Segment Start: Data excerpts

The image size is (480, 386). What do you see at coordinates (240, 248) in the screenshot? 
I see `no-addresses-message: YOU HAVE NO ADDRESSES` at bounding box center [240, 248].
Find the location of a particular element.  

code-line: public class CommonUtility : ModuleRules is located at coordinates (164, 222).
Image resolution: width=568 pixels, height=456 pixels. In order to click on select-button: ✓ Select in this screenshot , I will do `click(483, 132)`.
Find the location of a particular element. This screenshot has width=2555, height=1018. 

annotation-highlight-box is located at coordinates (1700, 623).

Segment End: Data excerpts
Segment Start: Data excerpts

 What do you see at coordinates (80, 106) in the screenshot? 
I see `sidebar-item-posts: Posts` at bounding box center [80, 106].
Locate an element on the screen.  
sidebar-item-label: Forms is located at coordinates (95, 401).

Segment End: Data excerpts

Activity.
Could you copy out the items from the line containing "The image size" through the line containing "code-line: public class", reproducing each line word for word?

Expected answer.
The image size is (480, 386). What do you see at coordinates (240, 248) in the screenshot? 
I see `no-addresses-message: YOU HAVE NO ADDRESSES` at bounding box center [240, 248].
Find the location of a particular element.  

code-line: public class CommonUtility : ModuleRules is located at coordinates (164, 222).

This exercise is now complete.